══ Records for processing ══
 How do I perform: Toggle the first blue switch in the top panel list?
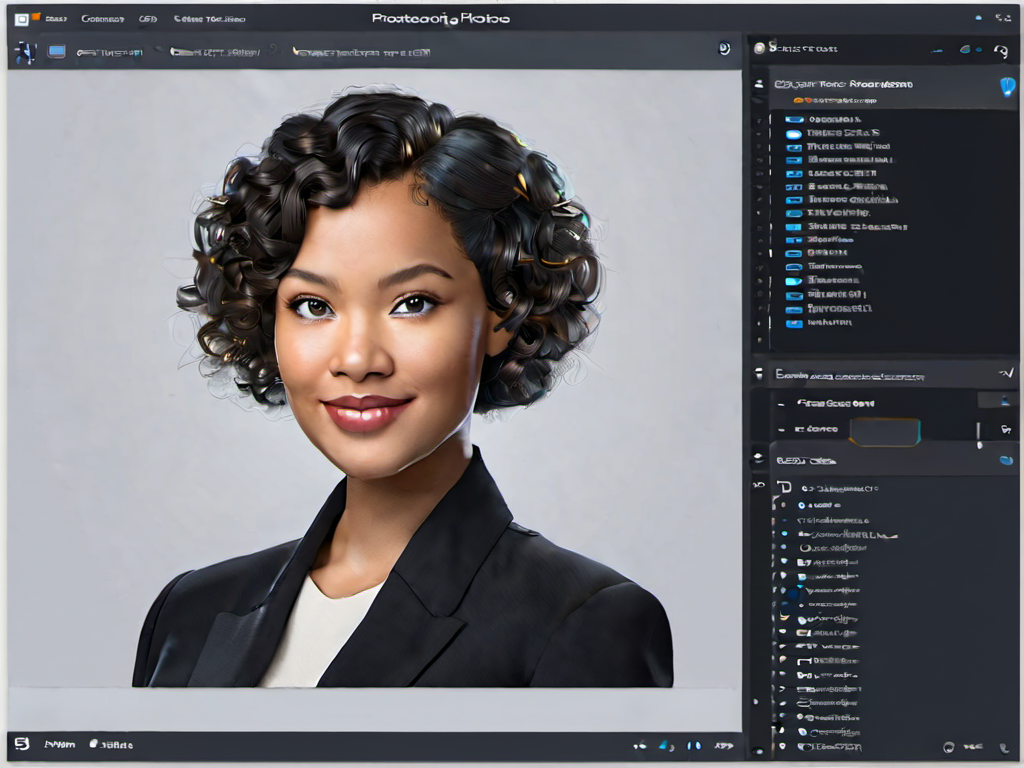[794, 119]
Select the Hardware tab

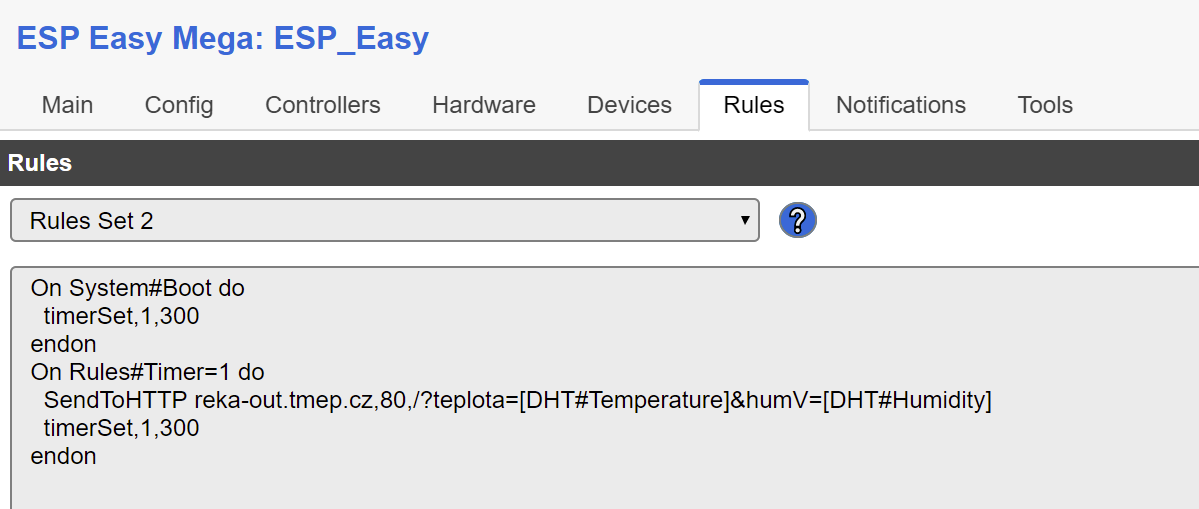(x=483, y=105)
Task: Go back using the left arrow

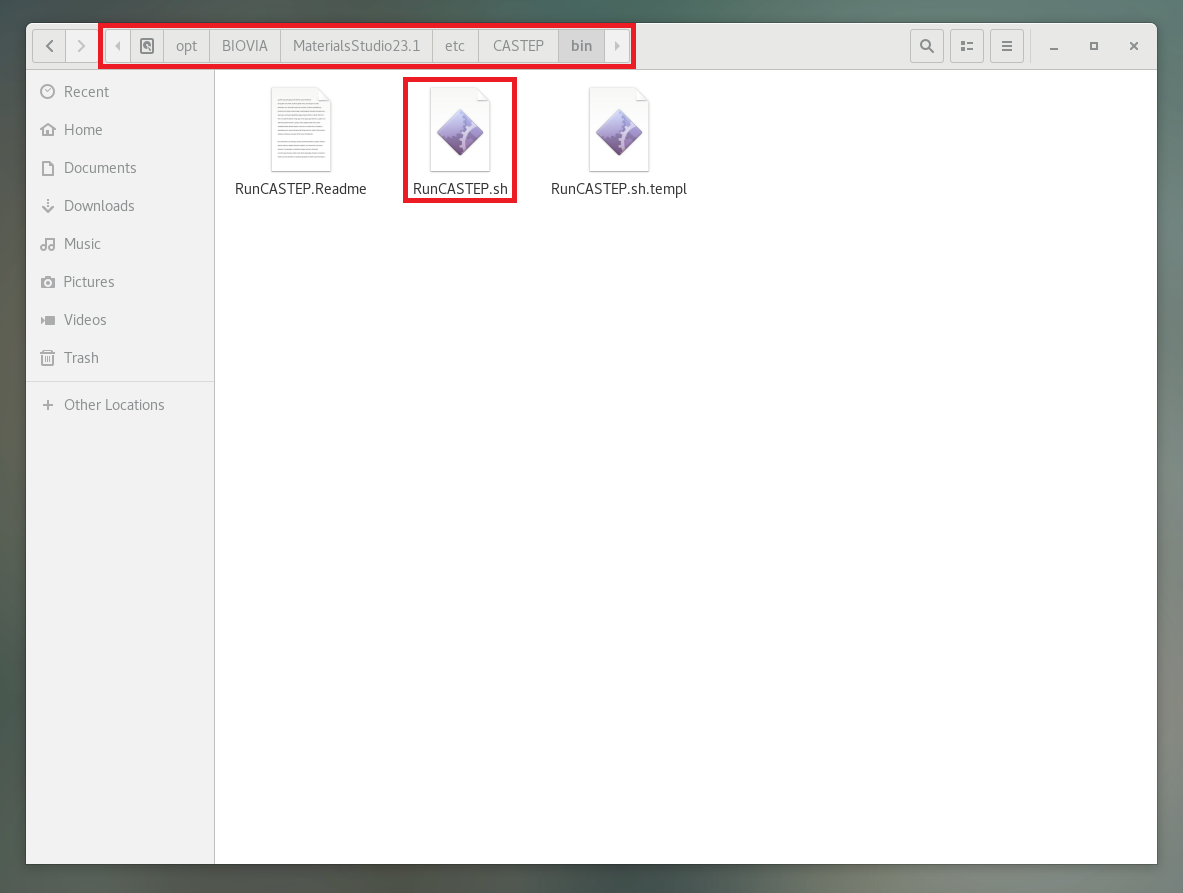Action: click(49, 46)
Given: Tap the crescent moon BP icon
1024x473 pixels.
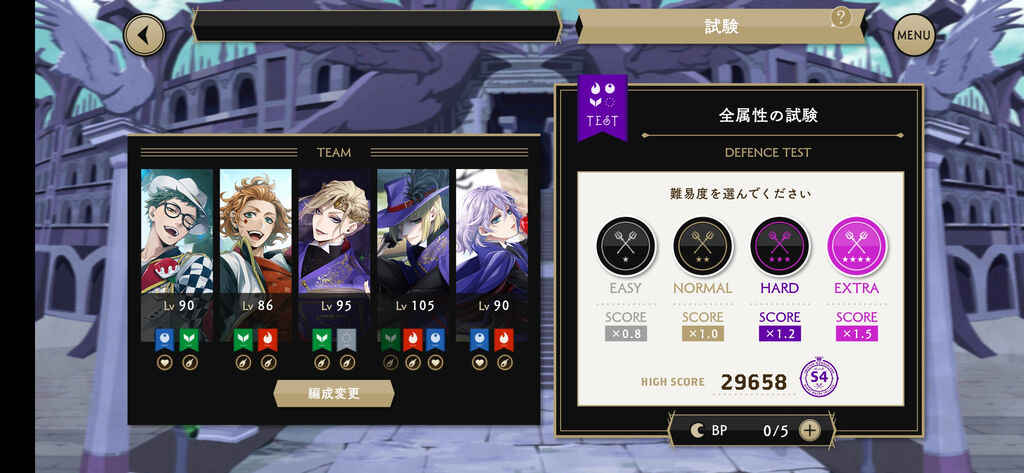Looking at the screenshot, I should pos(697,431).
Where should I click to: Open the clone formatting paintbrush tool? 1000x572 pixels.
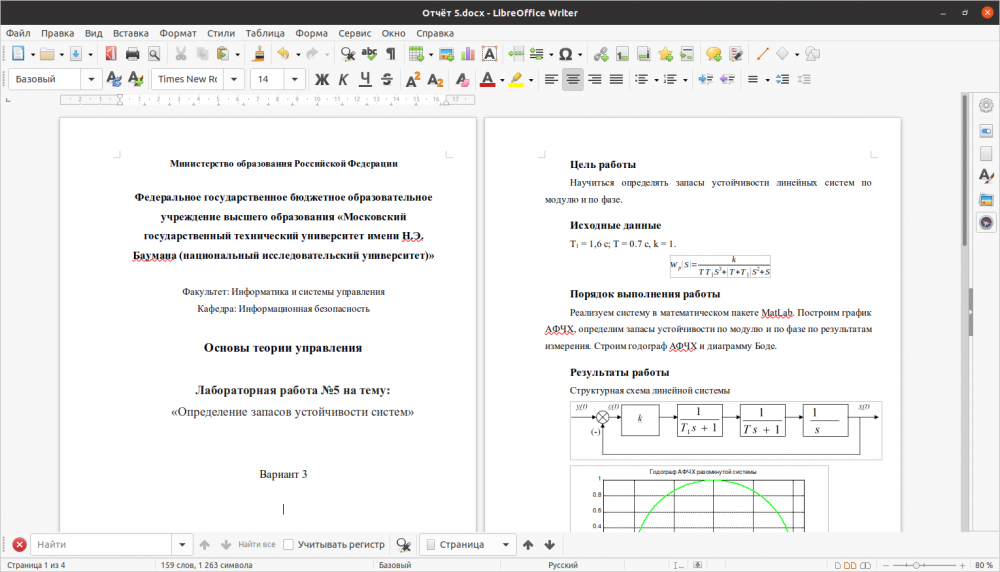click(x=258, y=54)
═══
**Written task**
Reproduce the lines of every entry above verbatim, leaving out the pictures.

**Task response**
 How do I perform: Toggle the first blue switch in the top panel list?
[794, 119]
Select the Hardware tab

(x=483, y=105)
Task: Go back using the left arrow

Action: click(49, 46)
Given: Tap the crescent moon BP icon
1024x473 pixels.
Looking at the screenshot, I should pos(697,431).
Where should I click to: Open the clone formatting paintbrush tool? 1000x572 pixels.
click(x=258, y=54)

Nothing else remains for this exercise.